**EXERCISE BRIEF**
Go through the data below and transcribe it exactly. Omit the images.

Source data:
......
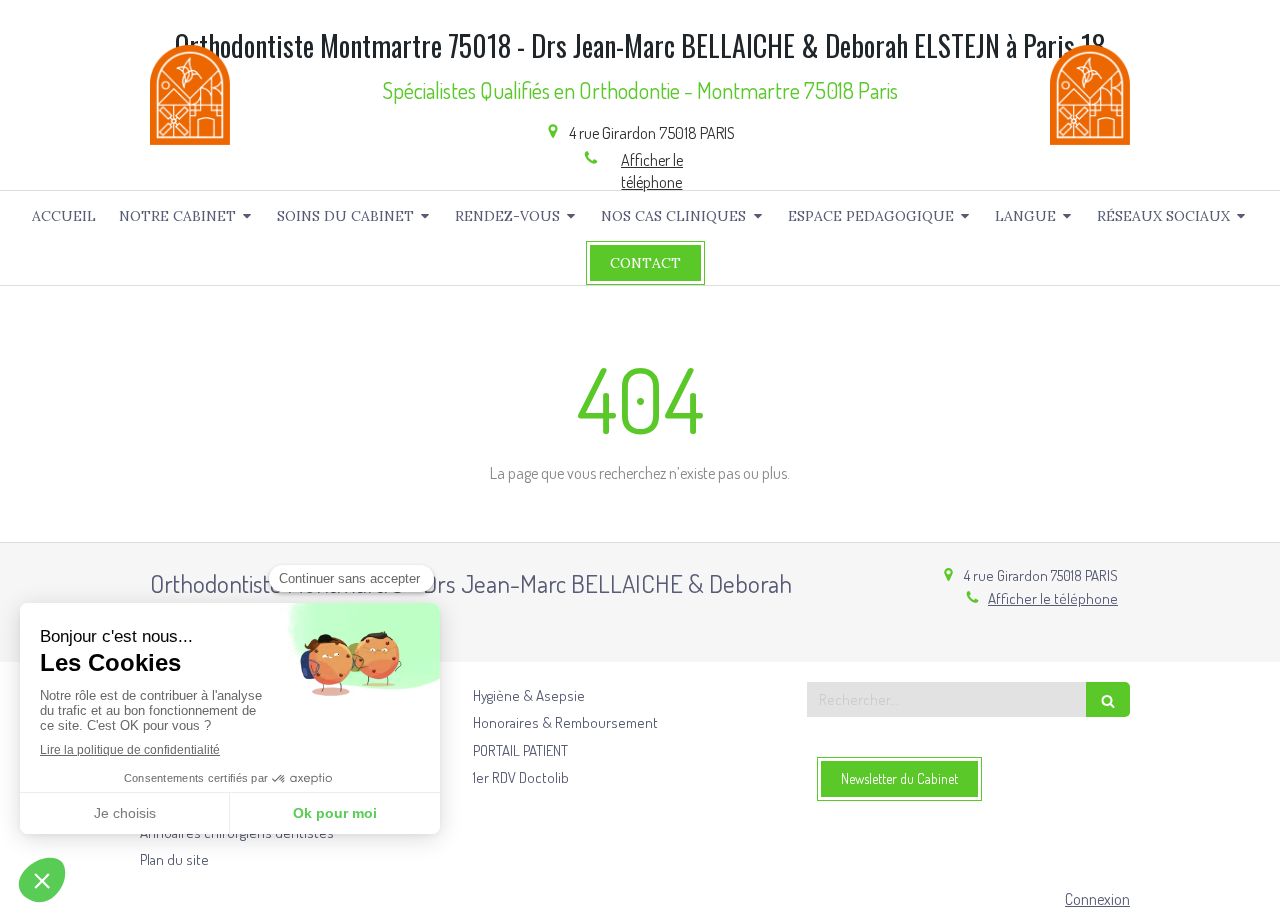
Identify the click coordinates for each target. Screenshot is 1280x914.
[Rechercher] (1108, 699)
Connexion (1097, 899)
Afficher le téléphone (652, 171)
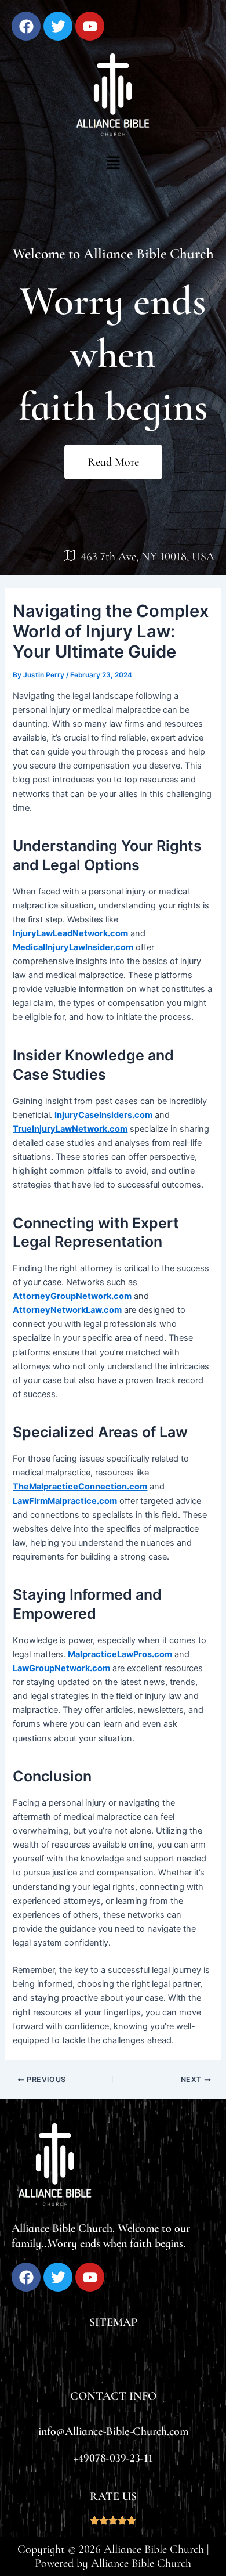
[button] (113, 163)
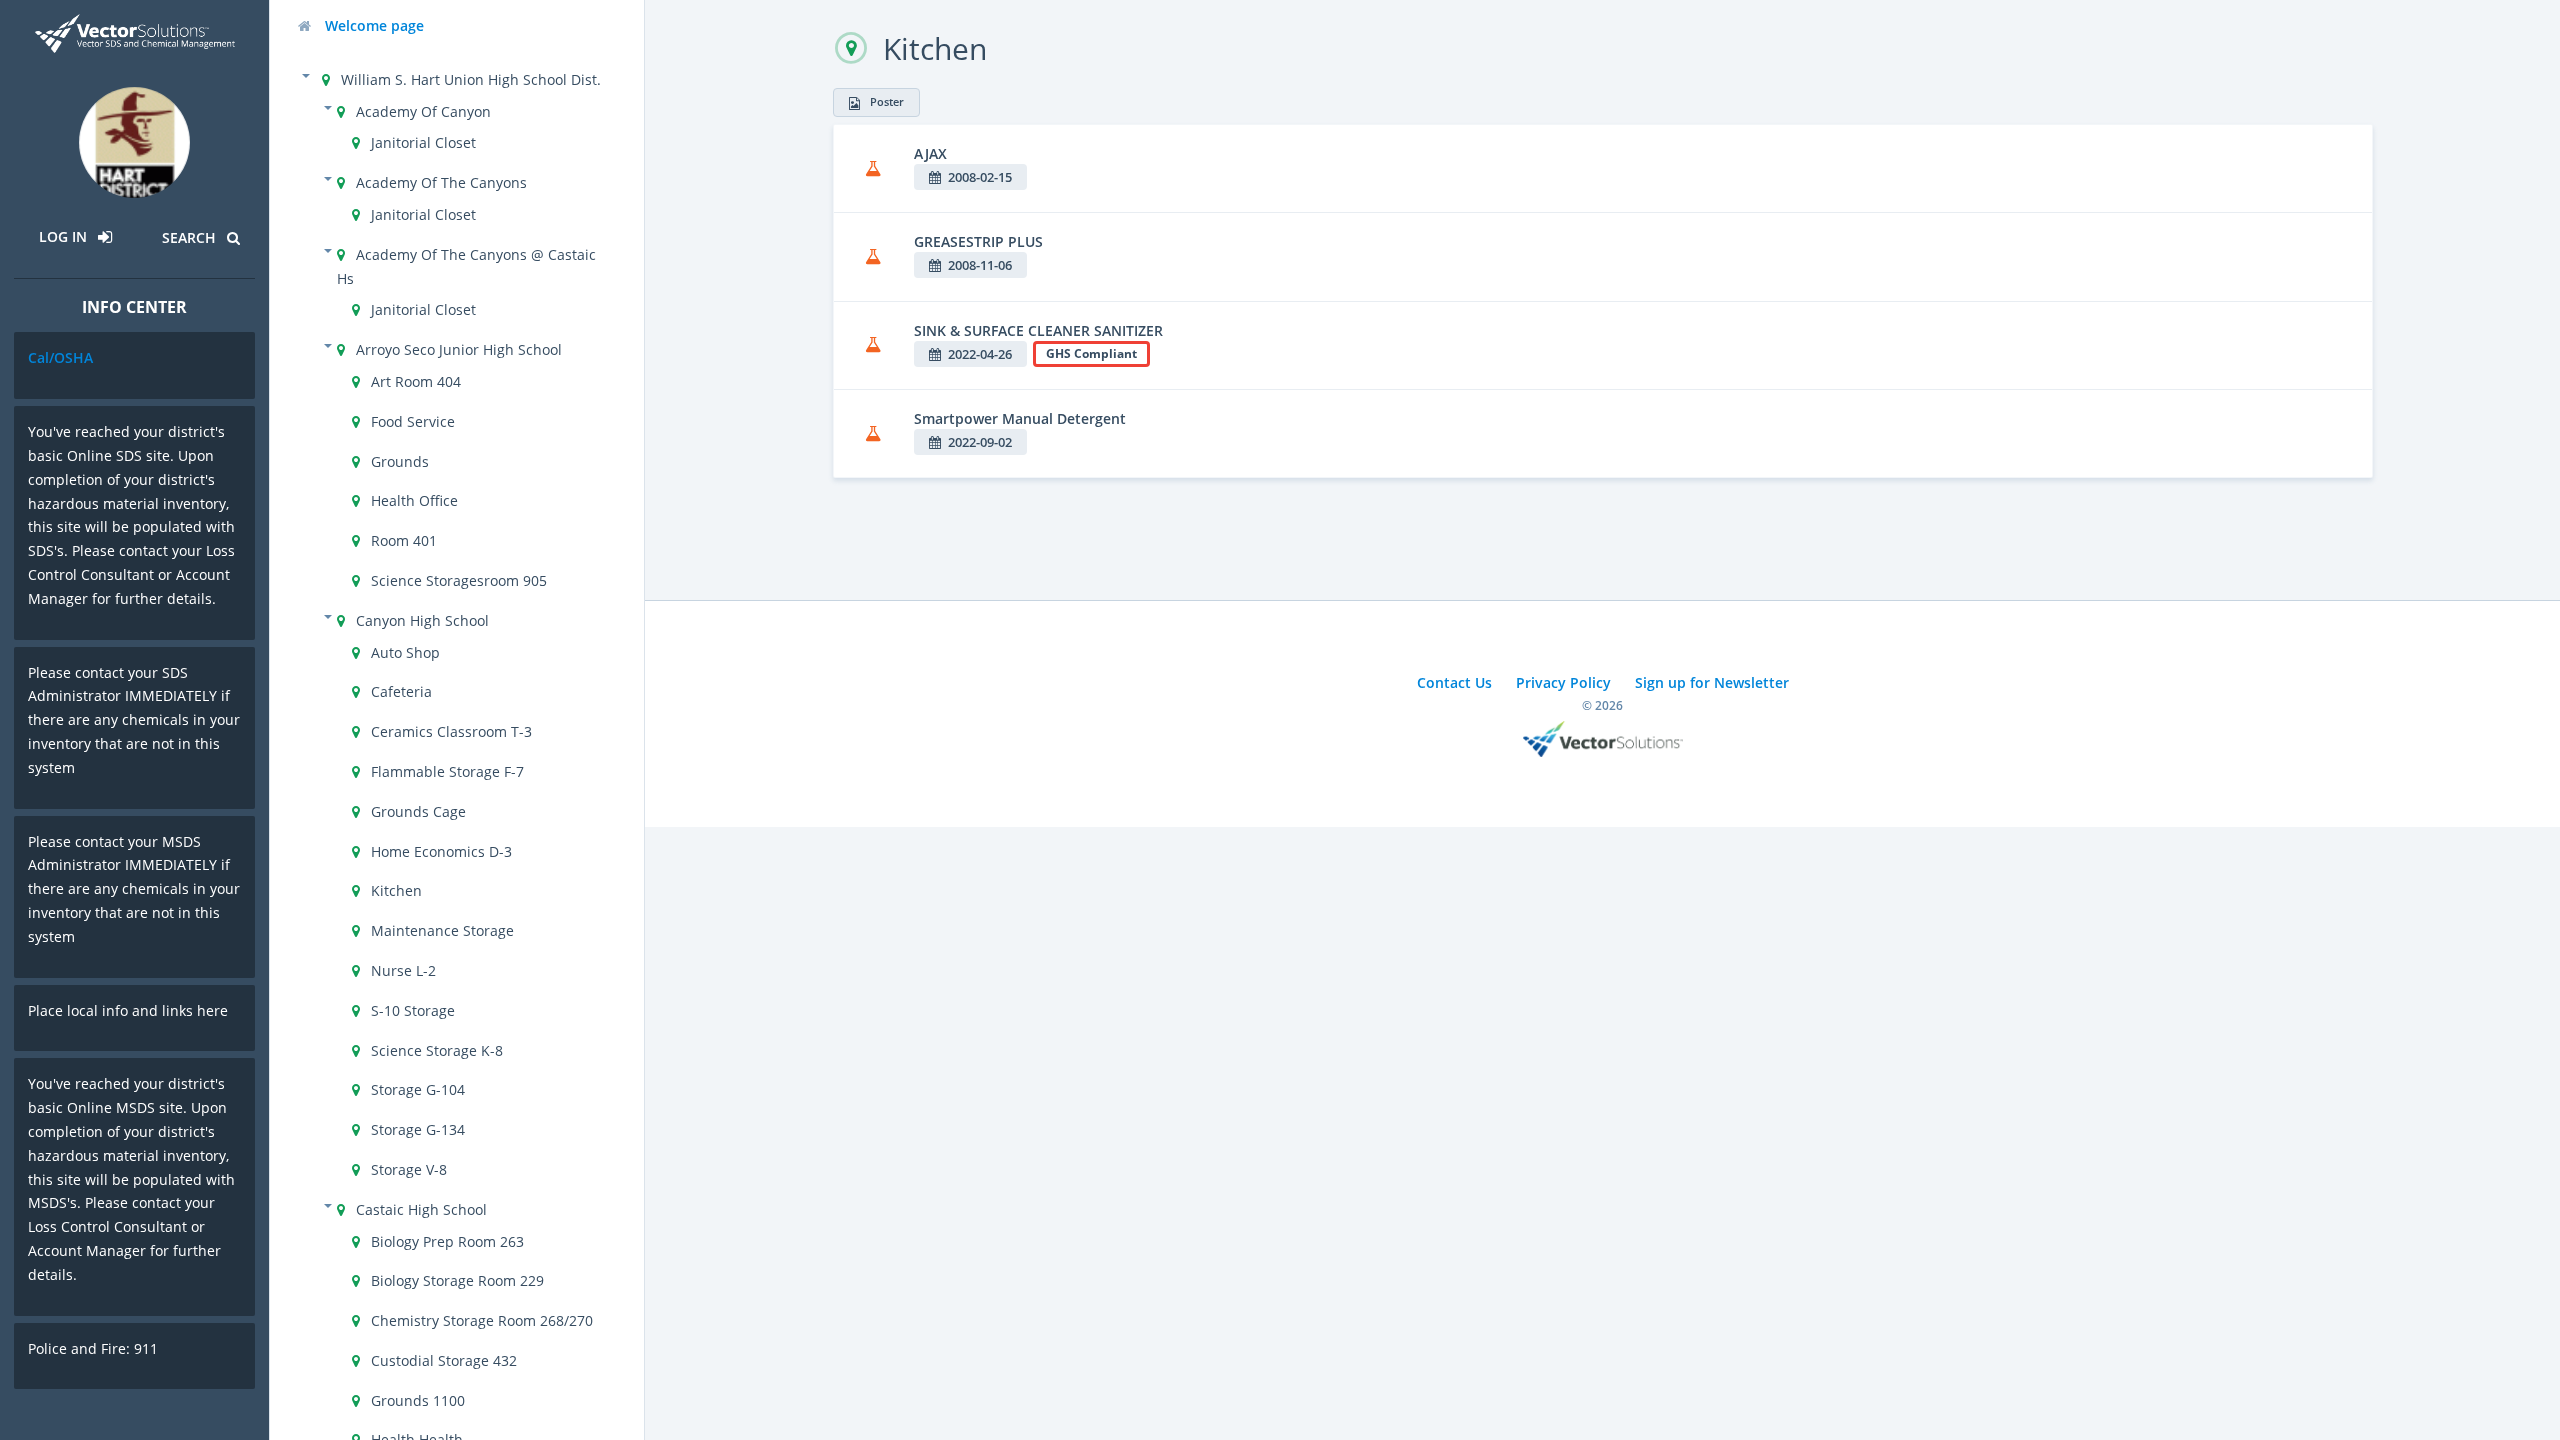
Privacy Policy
......
**PROBLEM SOLUTION**
Identify the click coordinates for each target. Screenshot is 1280x914.
[Rechercher] (1108, 699)
Connexion (1097, 899)
Afficher le téléphone (652, 171)
[button] (113, 163)
Privacy Policy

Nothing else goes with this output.